_What is needed:_
What you give back should match the entries below character for character.

_Provided data:_

—————

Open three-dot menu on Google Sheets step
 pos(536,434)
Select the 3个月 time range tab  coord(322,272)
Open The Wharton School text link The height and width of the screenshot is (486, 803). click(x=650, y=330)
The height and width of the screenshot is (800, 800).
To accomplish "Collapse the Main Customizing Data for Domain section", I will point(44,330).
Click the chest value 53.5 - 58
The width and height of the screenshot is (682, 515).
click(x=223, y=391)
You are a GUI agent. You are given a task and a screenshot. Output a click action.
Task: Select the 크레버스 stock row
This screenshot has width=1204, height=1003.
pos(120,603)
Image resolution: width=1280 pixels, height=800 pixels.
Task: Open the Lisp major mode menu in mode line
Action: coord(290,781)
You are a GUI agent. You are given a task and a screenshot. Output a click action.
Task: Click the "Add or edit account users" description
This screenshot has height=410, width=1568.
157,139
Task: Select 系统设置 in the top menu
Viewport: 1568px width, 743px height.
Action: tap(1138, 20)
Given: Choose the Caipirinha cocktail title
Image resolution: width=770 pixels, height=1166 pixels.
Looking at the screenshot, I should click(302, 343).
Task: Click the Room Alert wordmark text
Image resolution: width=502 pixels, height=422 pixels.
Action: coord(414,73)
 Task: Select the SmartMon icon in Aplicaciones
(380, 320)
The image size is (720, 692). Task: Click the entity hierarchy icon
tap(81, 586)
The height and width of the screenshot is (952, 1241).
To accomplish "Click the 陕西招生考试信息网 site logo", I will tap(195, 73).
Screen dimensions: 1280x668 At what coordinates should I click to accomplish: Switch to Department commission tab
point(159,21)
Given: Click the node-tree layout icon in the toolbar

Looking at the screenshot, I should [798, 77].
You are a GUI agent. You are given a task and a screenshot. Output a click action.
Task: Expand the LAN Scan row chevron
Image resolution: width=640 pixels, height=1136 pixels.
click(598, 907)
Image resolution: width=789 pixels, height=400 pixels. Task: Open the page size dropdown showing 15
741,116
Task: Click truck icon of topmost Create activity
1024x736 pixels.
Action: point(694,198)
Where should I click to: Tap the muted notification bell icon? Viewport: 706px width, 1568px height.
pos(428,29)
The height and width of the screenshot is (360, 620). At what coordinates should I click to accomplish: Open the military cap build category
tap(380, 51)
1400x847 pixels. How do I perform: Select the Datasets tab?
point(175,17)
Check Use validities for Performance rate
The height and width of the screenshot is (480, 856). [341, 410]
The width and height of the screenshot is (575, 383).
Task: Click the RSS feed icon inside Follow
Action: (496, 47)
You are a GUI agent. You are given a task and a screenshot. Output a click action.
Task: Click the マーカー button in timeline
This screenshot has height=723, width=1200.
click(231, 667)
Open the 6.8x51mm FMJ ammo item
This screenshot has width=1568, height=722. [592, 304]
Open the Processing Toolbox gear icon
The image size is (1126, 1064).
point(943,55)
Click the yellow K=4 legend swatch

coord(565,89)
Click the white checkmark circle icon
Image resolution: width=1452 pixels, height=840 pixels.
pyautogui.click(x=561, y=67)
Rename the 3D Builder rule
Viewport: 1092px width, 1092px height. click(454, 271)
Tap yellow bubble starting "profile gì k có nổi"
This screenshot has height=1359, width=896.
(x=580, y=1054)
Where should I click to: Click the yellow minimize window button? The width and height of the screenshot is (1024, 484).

—————

_Result of this task:_
Open three-dot menu on Google Sheets step
 pos(536,434)
Select the 3个月 time range tab  coord(322,272)
Open The Wharton School text link The height and width of the screenshot is (486, 803). click(x=650, y=330)
The height and width of the screenshot is (800, 800).
To accomplish "Collapse the Main Customizing Data for Domain section", I will point(44,330).
Click the chest value 53.5 - 58
The width and height of the screenshot is (682, 515).
click(x=223, y=391)
You are a GUI agent. You are given a task and a screenshot. Output a click action.
Task: Select the 크레버스 stock row
This screenshot has width=1204, height=1003.
pos(120,603)
Image resolution: width=1280 pixels, height=800 pixels.
Task: Open the Lisp major mode menu in mode line
Action: coord(290,781)
You are a GUI agent. You are given a task and a screenshot. Output a click action.
Task: Click the "Add or edit account users" description
This screenshot has height=410, width=1568.
157,139
Task: Select 系统设置 in the top menu
Viewport: 1568px width, 743px height.
Action: tap(1138, 20)
Given: Choose the Caipirinha cocktail title
Image resolution: width=770 pixels, height=1166 pixels.
Looking at the screenshot, I should click(302, 343).
Task: Click the Room Alert wordmark text
Image resolution: width=502 pixels, height=422 pixels.
Action: coord(414,73)
 Task: Select the SmartMon icon in Aplicaciones
(380, 320)
The image size is (720, 692). Task: Click the entity hierarchy icon
tap(81, 586)
The height and width of the screenshot is (952, 1241).
To accomplish "Click the 陕西招生考试信息网 site logo", I will tap(195, 73).
Screen dimensions: 1280x668 At what coordinates should I click to accomplish: Switch to Department commission tab
point(159,21)
Given: Click the node-tree layout icon in the toolbar

Looking at the screenshot, I should [798, 77].
You are a GUI agent. You are given a task and a screenshot. Output a click action.
Task: Expand the LAN Scan row chevron
Image resolution: width=640 pixels, height=1136 pixels.
click(598, 907)
Image resolution: width=789 pixels, height=400 pixels. Task: Open the page size dropdown showing 15
741,116
Task: Click truck icon of topmost Create activity
1024x736 pixels.
Action: point(694,198)
Where should I click to: Tap the muted notification bell icon? Viewport: 706px width, 1568px height.
pos(428,29)
The height and width of the screenshot is (360, 620). At what coordinates should I click to accomplish: Open the military cap build category
tap(380, 51)
1400x847 pixels. How do I perform: Select the Datasets tab?
point(175,17)
Check Use validities for Performance rate
The height and width of the screenshot is (480, 856). [341, 410]
The width and height of the screenshot is (575, 383).
Task: Click the RSS feed icon inside Follow
Action: (496, 47)
You are a GUI agent. You are given a task and a screenshot. Output a click action.
Task: Click the マーカー button in timeline
This screenshot has height=723, width=1200.
click(231, 667)
Open the 6.8x51mm FMJ ammo item
This screenshot has width=1568, height=722. [592, 304]
Open the Processing Toolbox gear icon
The image size is (1126, 1064).
point(943,55)
Click the yellow K=4 legend swatch

coord(565,89)
Click the white checkmark circle icon
Image resolution: width=1452 pixels, height=840 pixels.
pyautogui.click(x=561, y=67)
Rename the 3D Builder rule
Viewport: 1092px width, 1092px height. click(454, 271)
Tap yellow bubble starting "profile gì k có nổi"
This screenshot has height=1359, width=896.
(x=580, y=1054)
Where should I click to: Click the yellow minimize window button? The width and height of the screenshot is (1024, 484).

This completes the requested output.